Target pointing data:
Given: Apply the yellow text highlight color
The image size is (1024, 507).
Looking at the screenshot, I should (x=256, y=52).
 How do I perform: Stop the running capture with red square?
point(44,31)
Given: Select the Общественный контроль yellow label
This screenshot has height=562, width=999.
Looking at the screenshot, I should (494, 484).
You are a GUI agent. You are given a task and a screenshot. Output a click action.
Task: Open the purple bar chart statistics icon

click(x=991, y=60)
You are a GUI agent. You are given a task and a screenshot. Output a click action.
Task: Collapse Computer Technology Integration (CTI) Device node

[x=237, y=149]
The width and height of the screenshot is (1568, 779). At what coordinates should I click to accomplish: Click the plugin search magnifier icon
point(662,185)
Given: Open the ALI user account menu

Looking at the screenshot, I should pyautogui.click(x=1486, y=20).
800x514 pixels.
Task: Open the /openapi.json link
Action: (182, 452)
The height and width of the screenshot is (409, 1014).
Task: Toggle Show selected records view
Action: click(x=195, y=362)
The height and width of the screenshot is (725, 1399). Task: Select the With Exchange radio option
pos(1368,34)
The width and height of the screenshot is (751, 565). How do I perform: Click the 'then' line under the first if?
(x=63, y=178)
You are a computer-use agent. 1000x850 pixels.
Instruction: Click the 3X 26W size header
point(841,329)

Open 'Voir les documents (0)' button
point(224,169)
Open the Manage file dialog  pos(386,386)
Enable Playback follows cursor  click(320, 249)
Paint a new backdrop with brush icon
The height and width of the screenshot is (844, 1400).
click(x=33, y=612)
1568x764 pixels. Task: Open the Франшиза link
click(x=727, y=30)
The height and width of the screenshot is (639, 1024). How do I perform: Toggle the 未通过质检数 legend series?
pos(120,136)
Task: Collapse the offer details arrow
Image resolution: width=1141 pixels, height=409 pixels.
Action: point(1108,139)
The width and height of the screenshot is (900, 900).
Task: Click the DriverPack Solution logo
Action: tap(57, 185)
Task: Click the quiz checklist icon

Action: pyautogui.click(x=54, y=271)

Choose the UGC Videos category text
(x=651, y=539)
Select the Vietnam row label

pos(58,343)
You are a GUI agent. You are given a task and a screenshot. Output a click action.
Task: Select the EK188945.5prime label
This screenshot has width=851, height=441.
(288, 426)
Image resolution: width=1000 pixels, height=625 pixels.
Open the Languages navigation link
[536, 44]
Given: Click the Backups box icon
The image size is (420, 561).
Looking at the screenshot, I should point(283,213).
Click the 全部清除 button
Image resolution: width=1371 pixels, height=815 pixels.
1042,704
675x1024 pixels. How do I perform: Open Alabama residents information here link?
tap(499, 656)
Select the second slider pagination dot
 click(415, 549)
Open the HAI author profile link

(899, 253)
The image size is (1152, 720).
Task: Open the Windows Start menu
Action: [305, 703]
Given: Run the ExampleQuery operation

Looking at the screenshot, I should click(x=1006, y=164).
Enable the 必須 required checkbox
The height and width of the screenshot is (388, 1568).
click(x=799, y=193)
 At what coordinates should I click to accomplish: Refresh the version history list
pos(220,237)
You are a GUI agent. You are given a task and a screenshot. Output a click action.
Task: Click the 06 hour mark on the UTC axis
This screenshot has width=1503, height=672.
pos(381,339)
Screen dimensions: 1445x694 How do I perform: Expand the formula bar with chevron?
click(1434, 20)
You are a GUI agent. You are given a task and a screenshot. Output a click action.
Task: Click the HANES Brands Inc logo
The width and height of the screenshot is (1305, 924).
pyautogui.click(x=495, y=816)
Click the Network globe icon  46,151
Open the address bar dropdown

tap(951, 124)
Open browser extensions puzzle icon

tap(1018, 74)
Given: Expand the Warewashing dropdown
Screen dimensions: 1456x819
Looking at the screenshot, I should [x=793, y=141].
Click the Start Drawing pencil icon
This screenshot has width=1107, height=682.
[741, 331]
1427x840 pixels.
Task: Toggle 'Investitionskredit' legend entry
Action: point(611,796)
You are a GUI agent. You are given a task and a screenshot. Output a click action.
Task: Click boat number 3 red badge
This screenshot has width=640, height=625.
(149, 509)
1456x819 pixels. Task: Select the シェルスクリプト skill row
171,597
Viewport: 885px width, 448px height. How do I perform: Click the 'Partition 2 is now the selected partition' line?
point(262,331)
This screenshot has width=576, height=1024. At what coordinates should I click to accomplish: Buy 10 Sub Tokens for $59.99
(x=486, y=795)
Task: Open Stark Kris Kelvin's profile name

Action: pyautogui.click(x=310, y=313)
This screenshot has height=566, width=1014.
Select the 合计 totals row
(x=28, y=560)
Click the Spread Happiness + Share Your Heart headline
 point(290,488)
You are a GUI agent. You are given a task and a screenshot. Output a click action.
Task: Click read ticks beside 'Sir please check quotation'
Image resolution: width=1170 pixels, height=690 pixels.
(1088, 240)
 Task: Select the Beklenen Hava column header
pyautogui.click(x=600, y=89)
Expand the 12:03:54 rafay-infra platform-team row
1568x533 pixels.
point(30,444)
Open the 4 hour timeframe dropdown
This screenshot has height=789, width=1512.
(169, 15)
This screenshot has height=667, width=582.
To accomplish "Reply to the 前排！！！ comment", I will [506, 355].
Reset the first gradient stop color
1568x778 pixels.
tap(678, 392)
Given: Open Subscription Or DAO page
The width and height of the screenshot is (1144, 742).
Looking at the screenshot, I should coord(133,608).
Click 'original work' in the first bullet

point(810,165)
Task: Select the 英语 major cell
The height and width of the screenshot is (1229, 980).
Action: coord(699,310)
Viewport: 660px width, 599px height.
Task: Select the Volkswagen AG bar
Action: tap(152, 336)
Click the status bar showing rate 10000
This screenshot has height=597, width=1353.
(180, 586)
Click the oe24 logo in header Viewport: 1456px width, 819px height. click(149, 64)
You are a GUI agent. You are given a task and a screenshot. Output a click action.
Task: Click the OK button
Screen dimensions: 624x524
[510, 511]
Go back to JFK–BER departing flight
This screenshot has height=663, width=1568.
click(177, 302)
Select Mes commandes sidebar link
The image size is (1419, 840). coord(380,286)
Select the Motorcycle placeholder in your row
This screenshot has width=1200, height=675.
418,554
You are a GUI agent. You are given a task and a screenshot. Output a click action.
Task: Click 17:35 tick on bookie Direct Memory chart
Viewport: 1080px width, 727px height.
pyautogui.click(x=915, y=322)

DIRECTION:
Retype all of the material above line for line, with no changes.

RESULT BELOW:
Given: Apply the yellow text highlight color
The image size is (1024, 507).
Looking at the screenshot, I should (x=256, y=52).
 How do I perform: Stop the running capture with red square?
point(44,31)
Given: Select the Общественный контроль yellow label
This screenshot has height=562, width=999.
Looking at the screenshot, I should (494, 484).
You are a GUI agent. You are given a task and a screenshot. Output a click action.
Task: Open the purple bar chart statistics icon

click(x=991, y=60)
You are a GUI agent. You are given a task and a screenshot. Output a click action.
Task: Collapse Computer Technology Integration (CTI) Device node

[x=237, y=149]
The width and height of the screenshot is (1568, 779). At what coordinates should I click to accomplish: Click the plugin search magnifier icon
point(662,185)
Given: Open the ALI user account menu

Looking at the screenshot, I should pyautogui.click(x=1486, y=20).
800x514 pixels.
Task: Open the /openapi.json link
Action: (182, 452)
The height and width of the screenshot is (409, 1014).
Task: Toggle Show selected records view
Action: click(x=195, y=362)
The height and width of the screenshot is (725, 1399). Task: Select the With Exchange radio option
pos(1368,34)
The width and height of the screenshot is (751, 565). How do I perform: Click the 'then' line under the first if?
(x=63, y=178)
You are a computer-use agent. 1000x850 pixels.
Instruction: Click the 3X 26W size header
point(841,329)

Open 'Voir les documents (0)' button
point(224,169)
Open the Manage file dialog  pos(386,386)
Enable Playback follows cursor  click(320, 249)
Paint a new backdrop with brush icon
The height and width of the screenshot is (844, 1400).
click(x=33, y=612)
1568x764 pixels. Task: Open the Франшиза link
click(x=727, y=30)
The height and width of the screenshot is (639, 1024). How do I perform: Toggle the 未通过质检数 legend series?
pos(120,136)
Task: Collapse the offer details arrow
Image resolution: width=1141 pixels, height=409 pixels.
Action: point(1108,139)
The width and height of the screenshot is (900, 900).
Task: Click the DriverPack Solution logo
Action: tap(57, 185)
Task: Click the quiz checklist icon

Action: pyautogui.click(x=54, y=271)

Choose the UGC Videos category text
(x=651, y=539)
Select the Vietnam row label

pos(58,343)
You are a GUI agent. You are given a task and a screenshot. Output a click action.
Task: Select the EK188945.5prime label
This screenshot has width=851, height=441.
(288, 426)
Image resolution: width=1000 pixels, height=625 pixels.
Open the Languages navigation link
[536, 44]
Given: Click the Backups box icon
The image size is (420, 561).
Looking at the screenshot, I should point(283,213).
Click the 全部清除 button
Image resolution: width=1371 pixels, height=815 pixels.
1042,704
675x1024 pixels. How do I perform: Open Alabama residents information here link?
tap(499, 656)
Select the second slider pagination dot
 click(415, 549)
Open the HAI author profile link

(899, 253)
The image size is (1152, 720).
Task: Open the Windows Start menu
Action: [305, 703]
Given: Run the ExampleQuery operation

Looking at the screenshot, I should click(x=1006, y=164).
Enable the 必須 required checkbox
The height and width of the screenshot is (388, 1568).
click(x=799, y=193)
 At what coordinates should I click to accomplish: Refresh the version history list
pos(220,237)
You are a GUI agent. You are given a task and a screenshot. Output a click action.
Task: Click the 06 hour mark on the UTC axis
This screenshot has width=1503, height=672.
pos(381,339)
Screen dimensions: 1445x694 How do I perform: Expand the formula bar with chevron?
click(1434, 20)
You are a GUI agent. You are given a task and a screenshot. Output a click action.
Task: Click the HANES Brands Inc logo
The width and height of the screenshot is (1305, 924).
pyautogui.click(x=495, y=816)
Click the Network globe icon  46,151
Open the address bar dropdown

tap(951, 124)
Open browser extensions puzzle icon

tap(1018, 74)
Given: Expand the Warewashing dropdown
Screen dimensions: 1456x819
Looking at the screenshot, I should [x=793, y=141].
Click the Start Drawing pencil icon
This screenshot has width=1107, height=682.
[741, 331]
1427x840 pixels.
Task: Toggle 'Investitionskredit' legend entry
Action: point(611,796)
You are a GUI agent. You are given a task and a screenshot. Output a click action.
Task: Click boat number 3 red badge
This screenshot has width=640, height=625.
(149, 509)
1456x819 pixels. Task: Select the シェルスクリプト skill row
171,597
Viewport: 885px width, 448px height. How do I perform: Click the 'Partition 2 is now the selected partition' line?
point(262,331)
This screenshot has width=576, height=1024. At what coordinates should I click to accomplish: Buy 10 Sub Tokens for $59.99
(x=486, y=795)
Task: Open Stark Kris Kelvin's profile name

Action: pyautogui.click(x=310, y=313)
This screenshot has height=566, width=1014.
Select the 合计 totals row
(x=28, y=560)
Click the Spread Happiness + Share Your Heart headline
 point(290,488)
You are a GUI agent. You are given a task and a screenshot. Output a click action.
Task: Click read ticks beside 'Sir please check quotation'
Image resolution: width=1170 pixels, height=690 pixels.
(1088, 240)
 Task: Select the Beklenen Hava column header
pyautogui.click(x=600, y=89)
Expand the 12:03:54 rafay-infra platform-team row
1568x533 pixels.
point(30,444)
Open the 4 hour timeframe dropdown
This screenshot has height=789, width=1512.
(169, 15)
This screenshot has height=667, width=582.
To accomplish "Reply to the 前排！！！ comment", I will [506, 355].
Reset the first gradient stop color
1568x778 pixels.
tap(678, 392)
Given: Open Subscription Or DAO page
The width and height of the screenshot is (1144, 742).
Looking at the screenshot, I should coord(133,608).
Click 'original work' in the first bullet

point(810,165)
Task: Select the 英语 major cell
The height and width of the screenshot is (1229, 980).
Action: coord(699,310)
Viewport: 660px width, 599px height.
Task: Select the Volkswagen AG bar
Action: tap(152, 336)
Click the status bar showing rate 10000
This screenshot has height=597, width=1353.
(180, 586)
Click the oe24 logo in header Viewport: 1456px width, 819px height. click(149, 64)
You are a GUI agent. You are given a task and a screenshot. Output a click action.
Task: Click the OK button
Screen dimensions: 624x524
[510, 511]
Go back to JFK–BER departing flight
This screenshot has height=663, width=1568.
click(177, 302)
Select Mes commandes sidebar link
The image size is (1419, 840). coord(380,286)
Select the Motorcycle placeholder in your row
This screenshot has width=1200, height=675.
418,554
You are a GUI agent. You are given a task and a screenshot. Output a click action.
Task: Click 17:35 tick on bookie Direct Memory chart
Viewport: 1080px width, 727px height.
pyautogui.click(x=915, y=322)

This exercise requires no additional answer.